И он быстро вышел из мастерской, оставив брата Ульфара наедине с крохотным огоньком свечи и холодными, безмолвными стеклами…

========== VII Мрачные мысли ==========

Этот мир, как он есть, выносить нельзя.

Поэтому мне нужна луна, или счастье, что-нибудь пускай

безумное, но только не из этого мира.

Альбер Камю «Калигула»

О, Господи! Ты дал мне отсрочку, но прежде,

чем твой меч вернется, чтоб сокрушить меня совсем, да

рассечет он несусветный узел гнездящихся во мне

противоречий, чтоб на миг единый, на пороге небытия,

познать себя… Много лучший и много худший…

А. де Монтерлан «Мертвая королева»

Раздраженный и истерзанный тяжелыми и драматичными событиями прошедшего дня, вернулся брат Жозеф в свою келью.

Было уже очень поздно. Молодой горожанин спокойно спал на своей убогой постели, и его безмятежное лицо заливали бледные, голубоватые лучи луны. На стенах плясали неровные, черные тени острых ветвей, колыхавшихся за окном.

Жозеф бессильно опустился на свое жесткое ложе и застыл в неподвижности, обхватив руками колени и рассеянным взглядом следя за причудливыми узорами, которые рисовались на стенах.

Давно уже не принадлежал он к числу людей, которым знаком мирный и освежающий сон.

Как это бывало почти всегда, когда он оставался в одиночестве, на него сразу потоком нахлынули мучительные, тревожные мысли. На самом деле, эти мысли всегда были с ним, не покидали ни на миг. Они только немного стирались в суете повседневных забот, при свете дня. Но темной ночью, при мерцающем свете одинокой свечи или холодных, скользящих лучей луны, ощущения Жозефа становились намного ярче и острее, и он мог без помех беседовать со своим неумолкающим, беспокойным внутренним голосом…

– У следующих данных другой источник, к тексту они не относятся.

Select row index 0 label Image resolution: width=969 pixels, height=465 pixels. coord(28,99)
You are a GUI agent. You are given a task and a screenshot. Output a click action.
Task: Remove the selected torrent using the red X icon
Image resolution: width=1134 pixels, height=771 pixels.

От природы брат Жозеф был нервным, неуравновешенным и подверженным странной игре своих чувств и настроений. Но в последнее время ему стало казаться, что всем его измученным существом овладевает непонятное, болезненное состояние…

Любое неосторожно брошенное слово, любое самое мелкое происшествие заставляло вспыхивать всю его душу. Нелепая фраза, внезапно подувший ветер, разбитый кусочек витража, потерянная книга приводили Жозефа либо в тягостное, мрачное отчаяние, либо в самое неистовое бешенство. Ему тяжело стало удерживаться от рыданий. Сон перестал приносить отдых и успокоение. Сердце постоянно нервно вздрагивало в груди, а рассудок осаждали тысячи печальных и мрачных мыслей…

Быть может, эта многолетняя ненависть медленно и тихо разрушала его несчастную душу? Его смуглое лицо от бессонных ночей приобрело желтоватую бледность. Под глазами залегли глубокие, темные тени…

Постепенно, незаметно для себя самого, брат Жозеф все глубже погружался в мир болезненных, тяжелых грез и отчаяния. Вскоре у него пропало желание выходить во двор монастыря для прогулок, как он иногда делал это раньше. Потом он стал настолько замкнутым и печальным, что отдалился от остальных братьев и аббата. Их разговоры нагоняли на него невыносимую тоску. И вырывали его из круга своих причудливых, мрачных мечтаний, с которыми ему не хотелось расставаться.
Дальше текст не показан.